On February 20, 2002, a group of prisoners with mental illness and/or intellectual disabilities incarcerated at Phillips State Prison filed a 42 U.S.C. §1983 class action lawsuit against the Georgia Department of Corrections and Phillips State Prison in the U.S. District Court for the Northern District of Georgia (Atlanta Division). Plaintiffs alleged that they were subject to physical, mental, and sexual abuse, excessive use of force, improper and prolonged placement in administrative and disciplinary segregation, and an on-going risk of suicide, self-injury, and death, in violation of the Eighth and Fourteenth Amendments to the U.S. Constitution, the Rehabilitation Act, 29 U.S.C. § 794, and the Americans with Disabilities Act, 42 U.S.C. § 12131, et seq.
Plaintiffs sought to represent a class of "all individuals whose abilities to cope with the demands of life within the correctional environment are impaired or in need of monitoring due to mental illness and/or an intellectual disability, who are now or will be in the future incarcerated in Phillips State Prison." On March 21, 2003, the District Court (Judge Julie E. Carnes) denied, without prejudice, Plaintiffs' motion for class certification on grounds that the definition of the proposed class was too vague and indefinite to be workable and that Plaintiffs failed to meet the prerequisites of numerosity, commonality, typicality, and adequacy of representation. The court thereby severed the claims of each individual plaintiff, directing them to file individual complaints within thirty days of the court's Order.
The court specified that the individual claim of Plaintiff Lacoya Fluellen would continue to be maintained in the current action (styled Fluellen, et al. v. Wetherington, et al., 1:02-CV-479-JEC) but that Fluellen, like the other individual plaintiffs, would have to file an amended complaint within thirty days. The court further emphasized the its refusal to certify the class was without prejudice and that, if the plaintiffs could, in the future, more adequately define the proposed class, the court would again consider a motion for class certification.
Fluellen, however, feared for his safety at Phillips State Prison and wished to transfer out of the facility. (See Ralph v. Adams, Order [Denying Defendant's Motion to Dismiss], located in database at PC-GA-0013-0001.) Because he could not accept such transfer while the lawsuit was pending, Fluellen, on April 9, 2003, dismissed his claim without prejudice.
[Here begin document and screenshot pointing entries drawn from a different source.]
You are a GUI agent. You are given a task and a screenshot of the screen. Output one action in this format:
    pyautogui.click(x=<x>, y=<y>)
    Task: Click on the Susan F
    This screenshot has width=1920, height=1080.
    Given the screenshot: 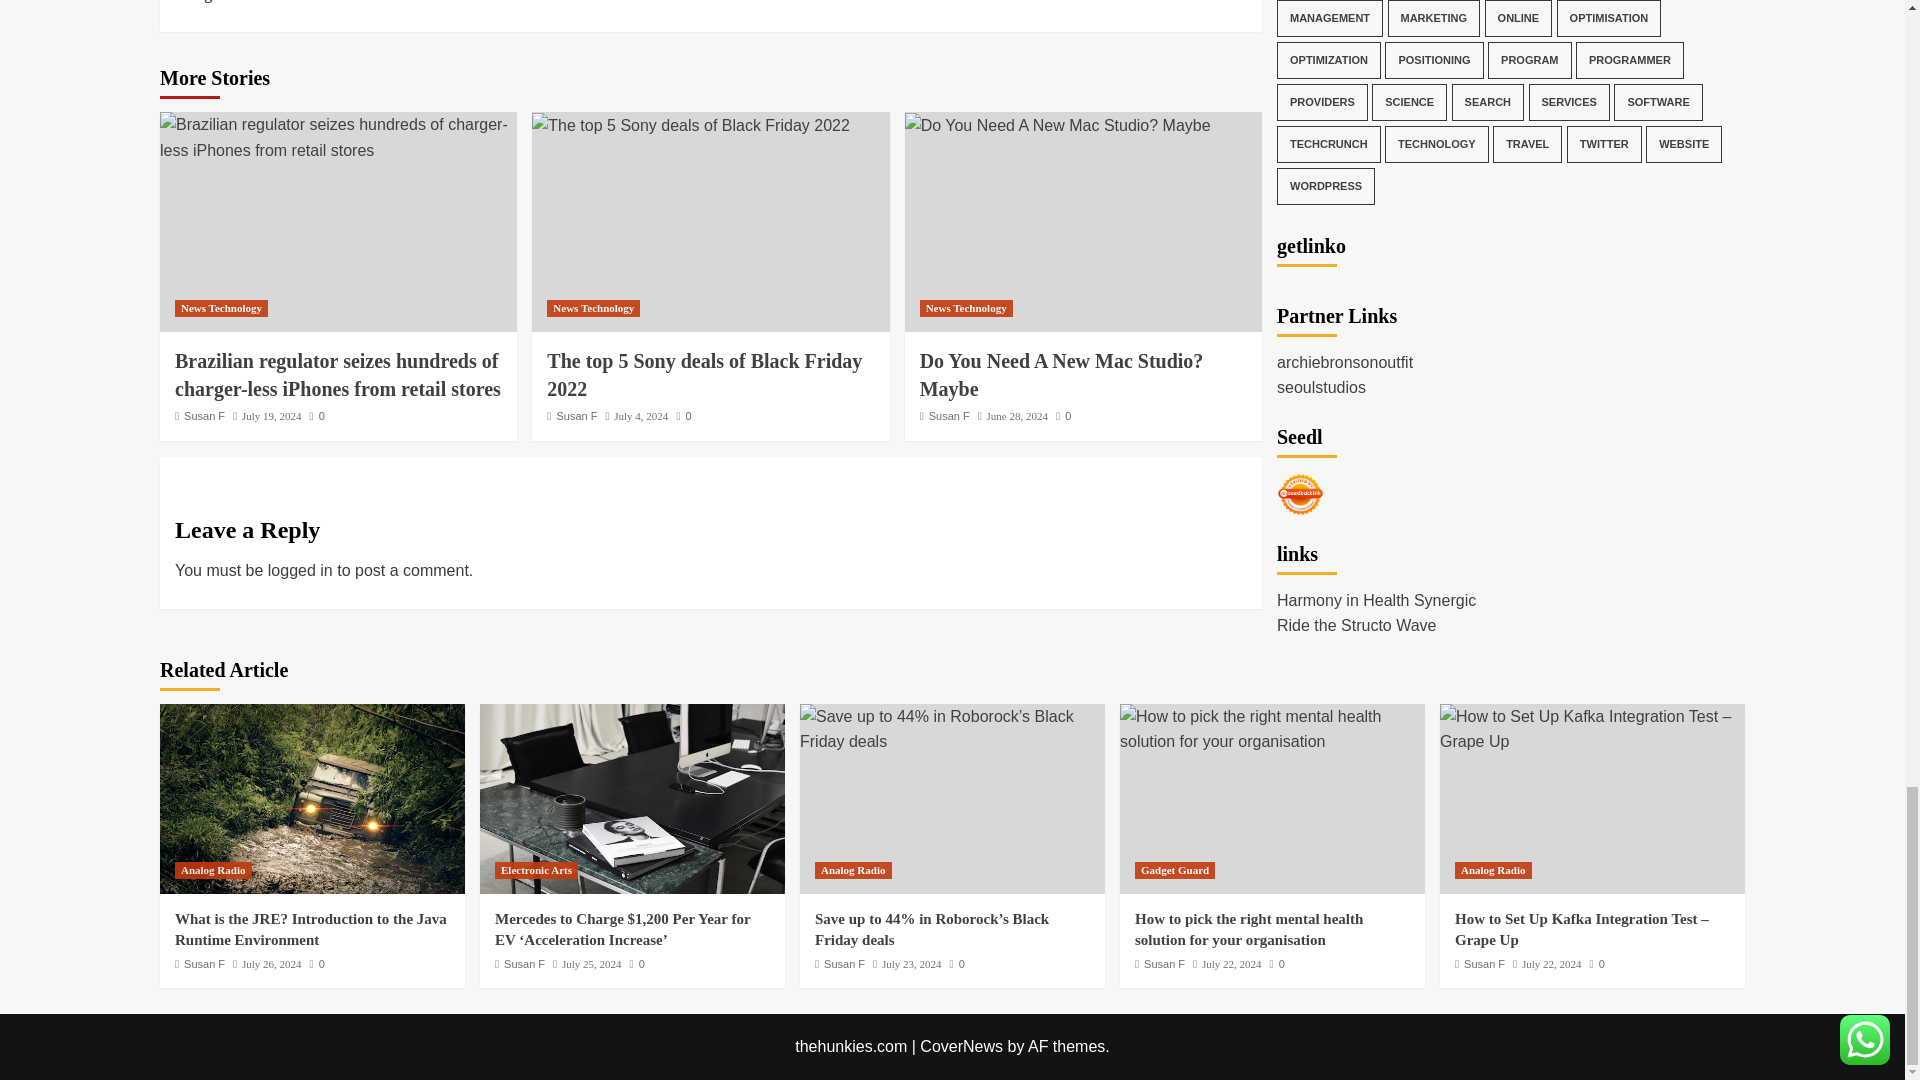 What is the action you would take?
    pyautogui.click(x=204, y=416)
    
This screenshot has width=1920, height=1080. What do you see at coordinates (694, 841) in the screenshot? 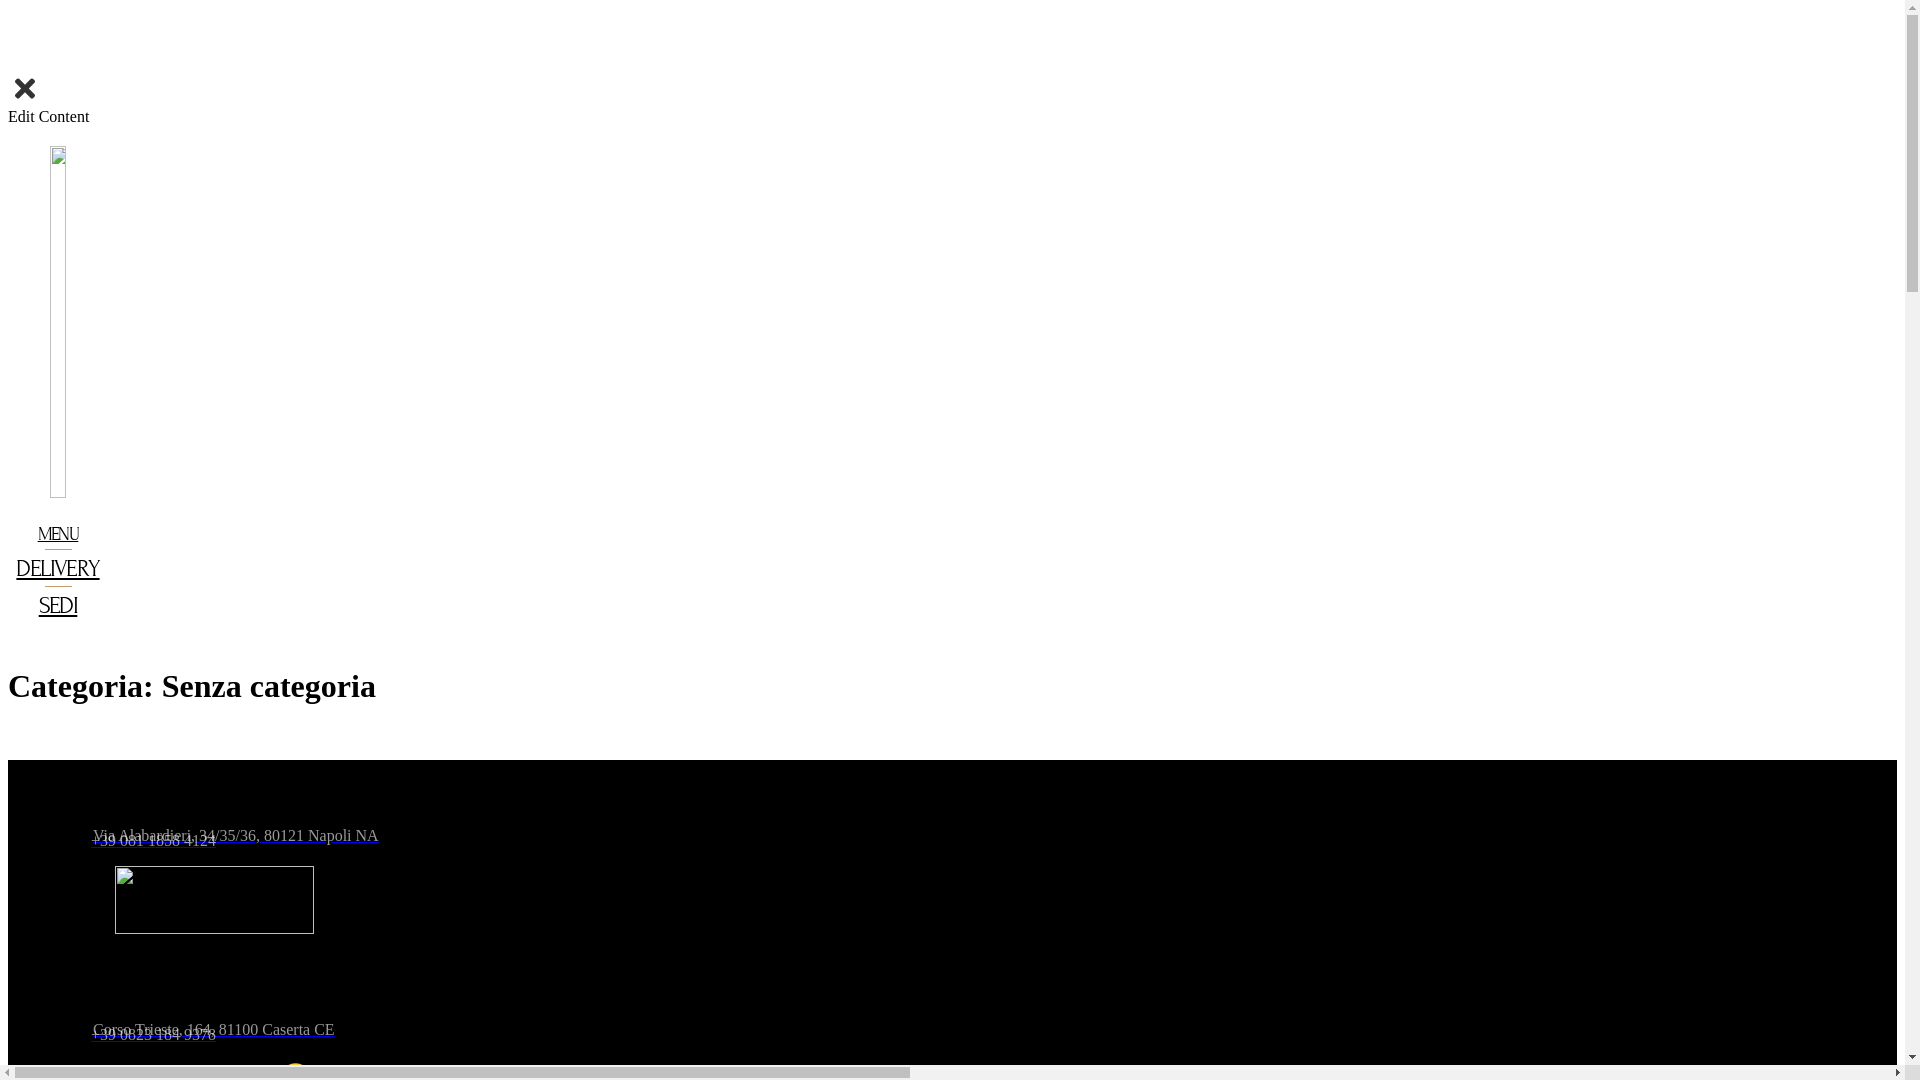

The case was terminated on the same day.
The District Court stated that, given the procedural posture, the voluntary dismissal by Fluellen meant that there was no longer any case. (See Ralph v. Adams, Order [Denying Defendant's Motion to Dismiss], located in database at PC-GA-0013-0001.) An amended class action complaint would thus have to be filed in the name of a different plaintiff. Consequently, Plaintiff's counsel chose Richard Ralph to be the named plaintiff in the purported class action and, on January 29, 2004, filed an amended class action complaint in the related case of Ralph v. Adams. Ralph v. Adams appears in our database as PC-GA-0013.